SOURCE MATERIAL:
◇ ◇ ◇ ◇ ◇ ◇ ◇

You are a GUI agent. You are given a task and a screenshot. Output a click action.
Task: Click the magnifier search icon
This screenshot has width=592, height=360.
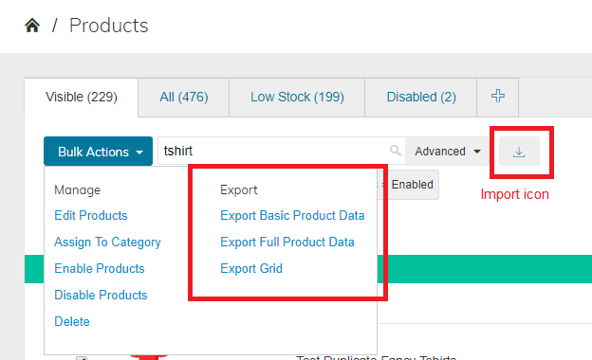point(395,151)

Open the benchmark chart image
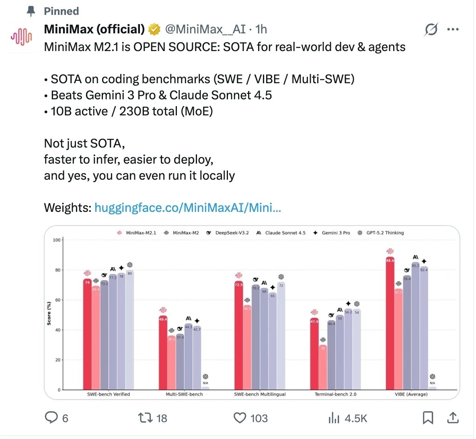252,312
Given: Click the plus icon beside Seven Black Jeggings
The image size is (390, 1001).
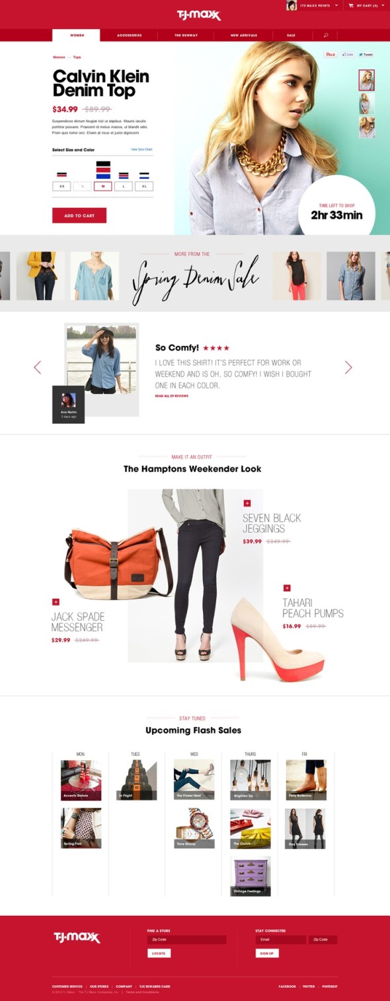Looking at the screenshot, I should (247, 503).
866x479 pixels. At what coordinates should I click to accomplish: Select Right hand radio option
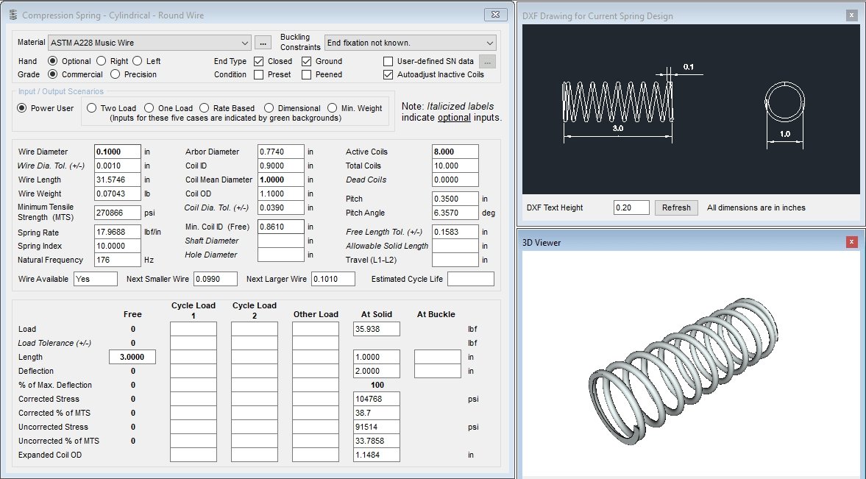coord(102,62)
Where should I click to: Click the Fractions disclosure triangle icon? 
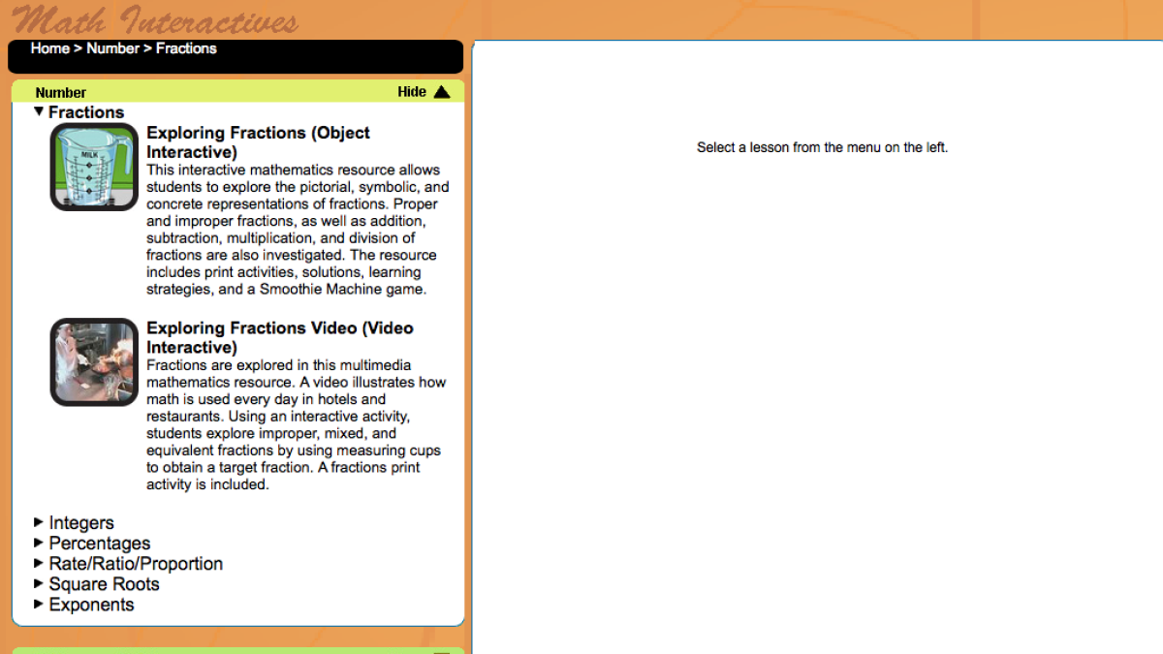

◇ ◇ ◇ ◇ ◇ ◇ ◇

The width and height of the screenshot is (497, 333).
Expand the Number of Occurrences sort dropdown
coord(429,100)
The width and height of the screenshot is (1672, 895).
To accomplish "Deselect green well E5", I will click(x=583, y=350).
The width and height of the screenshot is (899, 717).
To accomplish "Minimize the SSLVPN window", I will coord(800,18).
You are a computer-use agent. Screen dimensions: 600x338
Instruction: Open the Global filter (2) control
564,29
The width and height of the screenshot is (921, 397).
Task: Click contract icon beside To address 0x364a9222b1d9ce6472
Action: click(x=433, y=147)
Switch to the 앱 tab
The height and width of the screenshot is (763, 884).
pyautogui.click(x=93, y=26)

◇ ◇ ◇ ◇ ◇ ◇ ◇

PROBLEM TO SOLVE: Show all lines from the entries that hold "agent".

SOLUTION TO THIS PROBLEM:
You are a GUI agent. You are given a task and a screenshot. Output a click action.
You are a computer-use agent. Screen dimensions: 600x338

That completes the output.